Snow is here!!!! So winter weather usage, of course.
 
I'll let the experts advise you, but I know straight 30 WT in winter in not good. Non detergent worse.
If it was me, and I had to go on what I know, 5W 30 in the winter is the ticket.
 
in the 80's 10w 40 was the king in the 90's pick up tubes got smaller and you started to see 5w 30 oils my suggestion run it several hours with 15w40 high detergant change the oil and use a 10 w40 synthetis should crank easy cold and build oil pressure fast by the way what is your oil pressure at idle there might have been a bunch of stp added to make up for excessive clearances in the engine
 
Hey guys: not sure on the oil pressure since my machine only has a warning light, no pressure gage. I assume that some STP was added to the machine, since a lifter could be heard clicking way once I changed the oil. So PITA on that one. I will most likely run it as-is for the winter, and see about fixing the lifter next summer. So you say 10W40 high detergent for a while, and then synthetic 10W40? Hmmmm. Not sure on Mobile or the like for older engines?
 
Watch the synthetics in older engines. Some folks have trouble with gaskets and seals leaking after the switch.
 
Seafoam in the crankcase....

My Brother in law has had very good luck freeing up stuck lifers with this treatment. I am a believer of this product in gasoline....But the directions state it can be used with the engine oil in the crankcase. Worth a try I am thinking....

Regards, Kirk
 
Gasoline in the crankcase? Hmmmm... Seems to me that it would thin out the oil and cause pre-matured wear or even crank or rod end failure.. What do you think?

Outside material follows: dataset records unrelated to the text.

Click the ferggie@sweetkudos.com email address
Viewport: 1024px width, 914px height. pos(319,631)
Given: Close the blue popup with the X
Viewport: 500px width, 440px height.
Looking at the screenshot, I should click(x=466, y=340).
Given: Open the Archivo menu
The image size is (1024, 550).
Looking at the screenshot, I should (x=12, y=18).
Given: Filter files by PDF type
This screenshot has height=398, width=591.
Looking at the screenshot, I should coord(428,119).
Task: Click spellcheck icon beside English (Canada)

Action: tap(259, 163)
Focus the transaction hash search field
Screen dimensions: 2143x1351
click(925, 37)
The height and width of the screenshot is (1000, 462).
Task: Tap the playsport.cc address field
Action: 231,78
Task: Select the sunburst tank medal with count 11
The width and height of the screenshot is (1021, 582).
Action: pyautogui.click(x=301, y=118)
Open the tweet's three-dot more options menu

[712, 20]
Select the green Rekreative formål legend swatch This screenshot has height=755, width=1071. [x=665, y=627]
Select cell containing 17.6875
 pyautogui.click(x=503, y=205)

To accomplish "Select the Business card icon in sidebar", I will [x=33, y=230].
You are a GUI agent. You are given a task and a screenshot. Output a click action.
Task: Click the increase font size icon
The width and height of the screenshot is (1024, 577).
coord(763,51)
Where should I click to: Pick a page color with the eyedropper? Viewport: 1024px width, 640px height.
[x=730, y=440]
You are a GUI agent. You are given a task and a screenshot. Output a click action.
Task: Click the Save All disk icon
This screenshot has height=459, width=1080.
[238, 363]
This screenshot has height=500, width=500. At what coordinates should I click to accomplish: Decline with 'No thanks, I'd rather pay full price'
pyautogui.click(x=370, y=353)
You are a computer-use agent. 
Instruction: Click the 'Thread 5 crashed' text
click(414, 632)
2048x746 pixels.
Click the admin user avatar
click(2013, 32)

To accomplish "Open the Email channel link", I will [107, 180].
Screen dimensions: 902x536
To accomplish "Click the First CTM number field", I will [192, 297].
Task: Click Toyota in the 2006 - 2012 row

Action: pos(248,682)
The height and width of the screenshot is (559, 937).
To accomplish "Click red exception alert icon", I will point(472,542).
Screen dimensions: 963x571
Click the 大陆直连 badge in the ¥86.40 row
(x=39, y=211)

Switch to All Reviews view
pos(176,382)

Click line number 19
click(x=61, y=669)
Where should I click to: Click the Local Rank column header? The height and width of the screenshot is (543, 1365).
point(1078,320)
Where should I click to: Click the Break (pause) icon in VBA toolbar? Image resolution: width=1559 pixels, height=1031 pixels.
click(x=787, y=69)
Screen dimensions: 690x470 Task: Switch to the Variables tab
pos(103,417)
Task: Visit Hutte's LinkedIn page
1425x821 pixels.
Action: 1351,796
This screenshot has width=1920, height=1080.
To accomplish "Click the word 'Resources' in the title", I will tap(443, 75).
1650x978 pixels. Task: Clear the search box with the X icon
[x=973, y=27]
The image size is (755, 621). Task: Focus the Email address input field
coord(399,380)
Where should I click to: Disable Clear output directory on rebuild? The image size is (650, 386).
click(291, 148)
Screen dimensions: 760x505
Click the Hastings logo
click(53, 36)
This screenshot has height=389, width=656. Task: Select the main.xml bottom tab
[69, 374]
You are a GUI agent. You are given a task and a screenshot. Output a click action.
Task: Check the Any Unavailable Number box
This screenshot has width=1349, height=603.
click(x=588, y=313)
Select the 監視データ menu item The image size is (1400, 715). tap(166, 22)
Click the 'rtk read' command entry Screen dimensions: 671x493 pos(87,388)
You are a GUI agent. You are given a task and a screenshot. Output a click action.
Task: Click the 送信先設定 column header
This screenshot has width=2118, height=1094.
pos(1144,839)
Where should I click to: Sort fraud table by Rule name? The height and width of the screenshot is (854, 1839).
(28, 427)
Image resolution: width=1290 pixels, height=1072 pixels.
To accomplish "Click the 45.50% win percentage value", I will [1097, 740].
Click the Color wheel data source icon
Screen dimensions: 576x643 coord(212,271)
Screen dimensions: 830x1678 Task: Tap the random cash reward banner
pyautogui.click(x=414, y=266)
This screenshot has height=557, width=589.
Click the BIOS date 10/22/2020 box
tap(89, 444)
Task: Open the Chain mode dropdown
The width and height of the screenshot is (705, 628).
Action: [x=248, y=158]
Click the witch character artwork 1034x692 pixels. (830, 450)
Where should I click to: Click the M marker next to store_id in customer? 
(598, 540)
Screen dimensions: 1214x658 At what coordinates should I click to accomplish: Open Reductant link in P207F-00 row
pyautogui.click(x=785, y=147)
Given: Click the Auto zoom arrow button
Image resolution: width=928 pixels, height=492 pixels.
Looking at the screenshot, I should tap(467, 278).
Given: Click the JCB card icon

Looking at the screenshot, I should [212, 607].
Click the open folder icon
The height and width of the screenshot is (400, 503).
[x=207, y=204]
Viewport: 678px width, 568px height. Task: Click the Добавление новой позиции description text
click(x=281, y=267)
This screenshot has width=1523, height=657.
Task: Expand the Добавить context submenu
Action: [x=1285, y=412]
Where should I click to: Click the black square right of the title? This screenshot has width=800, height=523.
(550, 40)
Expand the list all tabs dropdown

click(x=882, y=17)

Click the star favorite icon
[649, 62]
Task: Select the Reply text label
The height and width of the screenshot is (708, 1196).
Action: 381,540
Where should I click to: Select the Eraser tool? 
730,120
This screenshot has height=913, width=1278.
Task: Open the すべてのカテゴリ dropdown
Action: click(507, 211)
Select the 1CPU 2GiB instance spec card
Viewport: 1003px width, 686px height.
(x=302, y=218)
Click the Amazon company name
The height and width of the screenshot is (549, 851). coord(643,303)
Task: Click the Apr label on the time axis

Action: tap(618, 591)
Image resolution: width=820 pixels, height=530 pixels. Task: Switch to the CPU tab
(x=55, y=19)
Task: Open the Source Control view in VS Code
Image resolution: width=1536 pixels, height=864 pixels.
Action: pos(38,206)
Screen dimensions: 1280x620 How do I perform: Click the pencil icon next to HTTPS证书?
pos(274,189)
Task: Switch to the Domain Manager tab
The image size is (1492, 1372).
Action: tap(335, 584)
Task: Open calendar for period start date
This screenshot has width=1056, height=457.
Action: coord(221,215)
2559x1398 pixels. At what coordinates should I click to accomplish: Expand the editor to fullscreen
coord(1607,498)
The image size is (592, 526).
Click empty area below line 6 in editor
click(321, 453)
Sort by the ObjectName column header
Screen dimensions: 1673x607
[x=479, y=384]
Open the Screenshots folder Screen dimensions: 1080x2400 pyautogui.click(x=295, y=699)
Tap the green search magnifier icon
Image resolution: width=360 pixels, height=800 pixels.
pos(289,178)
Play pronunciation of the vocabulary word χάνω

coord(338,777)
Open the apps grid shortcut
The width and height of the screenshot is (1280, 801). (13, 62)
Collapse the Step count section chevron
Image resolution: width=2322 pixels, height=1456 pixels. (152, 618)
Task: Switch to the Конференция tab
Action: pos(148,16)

Just looking for opinions on the proper engine oil to use though. You maybe right: just a stuck lifter causing the clicking sound.
 
synthetic leaks are caused by the same thing that makee them supior lubracants that they are long chain polymors and each of the molicules are inter conected so simply put if you have a drop it has a mechanicle bond of sorts to the rest of the oil in the engine the leal isn't any worse just looks worse because of the fact it is trying to stay attached to the rest of the oil in the system usualy replacing gaskets on your tin covers will fix this good luck
 
Very interesting feedback. You are very well informed. I remember living in Montreal, Quebec, Canada when I was a boy, in the 70's, when Mobil introduced their line of synthetic oils. They demonstrated the ability of the oil to stay liquid by showing a commercial where two compressors, in what seemed like Baie James winter weather, where they were put to use by simply trying to turn them over. The one with regular oil did not; the one with synthetic oil did! What viscosity do you recommend?
 
you want to stick with 10/w40 for that vintage of motor 5 w 40 if you are starting cold in extreme cold weather still give it about 150 hours on som 15w40 hd (high detergant) oil to clean things out texaco used to make a product called super motor detergant it really worked good i have to believe some one like lucas makes the same stuff. stay away from products that are a solvent like berymans chem tool and sea foam they will clean things out but my experiance is they will wipe out friction surfaces to
 
ive pulled down engines that had slick 50 addd to them it must coat the inside good because i've had to chisle it out of the oil pan
 
Then it must also be "chisled" off the rest of the engine? Sounds like a good thing. Teflon sticking to metal.
 
Well, I am at the point in starting the beast with 15W40... Lifter still clicking, but not as loud as with the 10W30 that was in it. I will run the machine for a while with that oil, and see how it goes. BUT, I will hunt down a good detergent additive for the crankcase as a add on. We'll see how it goes! Thanks 'all!